BC observa como cenário se desenrola

O diretor de Política Monetária do Banco Central também afirmou que a autoridade monetária está confortável com o ritmo de cortes de 50 pontos-base na taxa Selic e chegou a um ponto do ciclo de afrouxamento no qual está confortável para observar a evolução do cenário.

“O que a gente tem tentado fazer? Não se emocionar muito com os dados, especialmente os de alta frequência, e tentar se beneficiar do fato que estamos num ponto do ciclo que permite ver como isso se desenrola”, disse Galípolo .

Ele afirmou que o BC decidiu entrar em um “esporte de altíssimo risco para emergentes” ao dar um forward guidance na condução da política monetária, quando mencionou a preferência por manter o ritmo de cortes de 50 pontos “nas próximas reuniões”, no plural.

Galípolo lembrou, no entanto, que esse forward guidance acabou levando a discussão no mercado mais para o orçamento total dos cortes – ou seja, a qual nível a Selic vai cair no fim do ciclo – do que para o ritmo de baixa. Mas relatou que tem sentido no mercado, em conversas recentes, um sentimento de que haveria espaço para acelerar os cortes.

O diretor acrescentou que ainda não está claro se diversos bancos centrais do mundo já chegaram ao fim dos seus ciclos de aperto. Aqui, repetiu que o BC observa os dados para balizar as decisões.

Ele disse que, se os dados mudarem, as suas próprias opiniões sobre a condução da política monetária também podem mudar.

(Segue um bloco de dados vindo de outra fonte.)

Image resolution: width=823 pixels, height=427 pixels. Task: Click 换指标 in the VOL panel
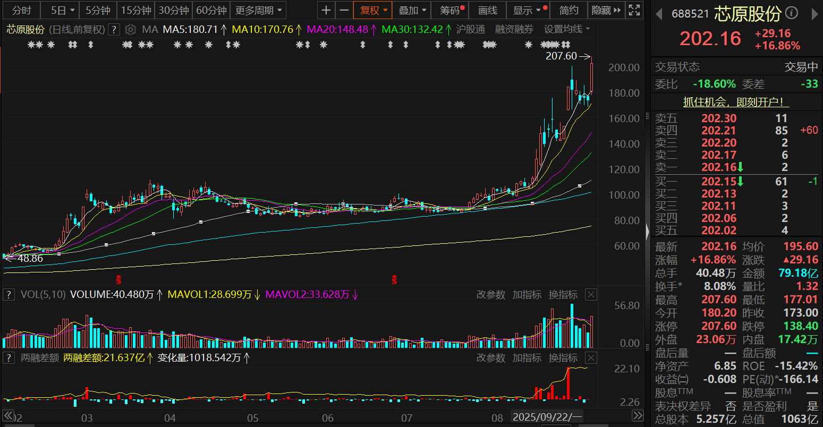pos(563,295)
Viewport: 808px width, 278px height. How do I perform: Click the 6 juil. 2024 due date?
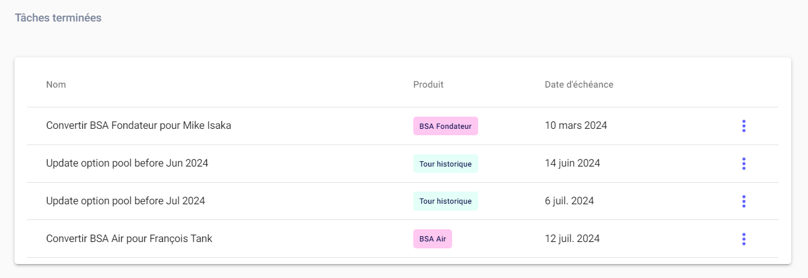pos(569,201)
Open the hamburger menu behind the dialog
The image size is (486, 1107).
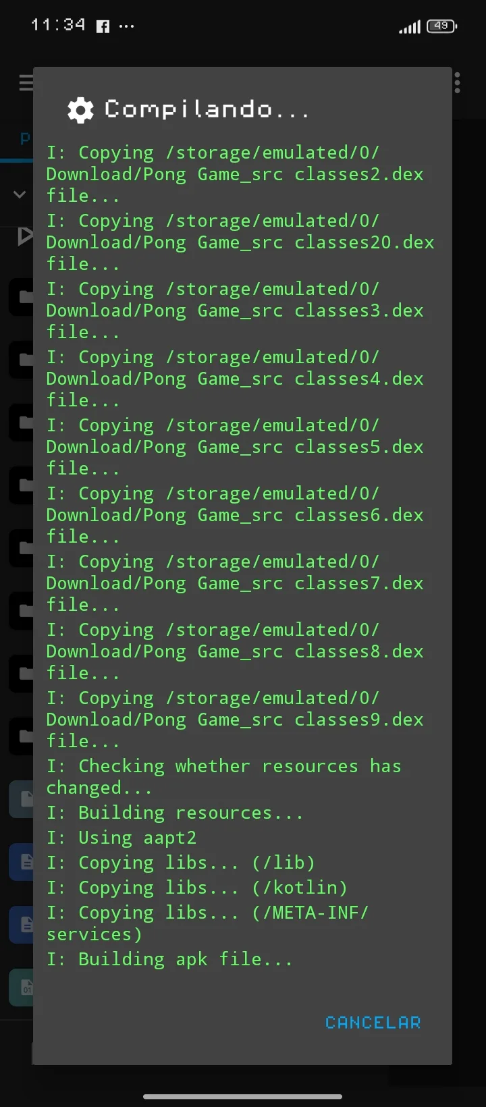coord(26,83)

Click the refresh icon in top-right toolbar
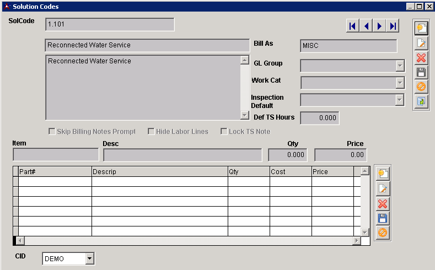[x=421, y=102]
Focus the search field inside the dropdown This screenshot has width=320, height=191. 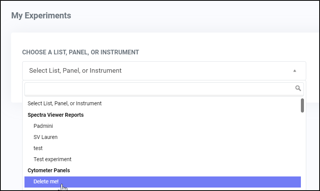click(x=164, y=89)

Dificuldade é explicar taxa de juro contracionista e crescimento melhor

Galípolo explicou que há alguma dificuldade para explicar o crescimento do Brasil este ano, com a inflação em queda e mesmo diante de uma taxa de juros restritiva e de um cenário externo adverso.

Ele defendeu que, possivelmente, uma combinação de vantagens comparativas – como a política monetária apertada no início do ano, as reservas internacionais, o forte superávit comercial e o fato de ser exportador líquido de petróleo – mantiveram o Brasil competitivo.

“A maior adversidade do cenário internacional talvez torne o Brasil mais atraente em função de vantagens comparativas que nós conseguimos reunir ao longo dos anos”.

Ele reforçou que a inflação vem se comportando bem no País, embora tenha repetido a prescrição de “parcimônia e serenidade” na condução da política monetária e reiterado que a autoridade monetária continua dependente de dados.

Galípolo lembrou que o Ministério do Planejamento tem feito estimativas sobre produtividade e PIB potencial do Brasil.

Cenário externo

O diretor de Política Monetária do Banco Central disse ainda que já se esperava desde o início do ano um cenário no qual a economia doméstica teria bom desempenho em 2023, apesar de um cenário externo desafiador. “Poderia dizer que, desde o meu antigo emprego, eu tinha a visão de que este seria um ano desafiador do ponto de vista do cenário externo, e mais benigno do ponto de vista doméstico”, comentou.

Ex-secretário executivo do Ministério da Fazenda, Galípolo disse que o cenário externo se revelou de “desafiador para adverso” este ano, com abertura de 100 pontos-base no rendimento das Treasuries e a guerra entre Israel e Hamas no Oriente Médio.

Em contrapartida, notou que variáveis importantes para o Banco Central, a exemplo dos preços de petróleo e taxa de câmbio, se comportaram bem.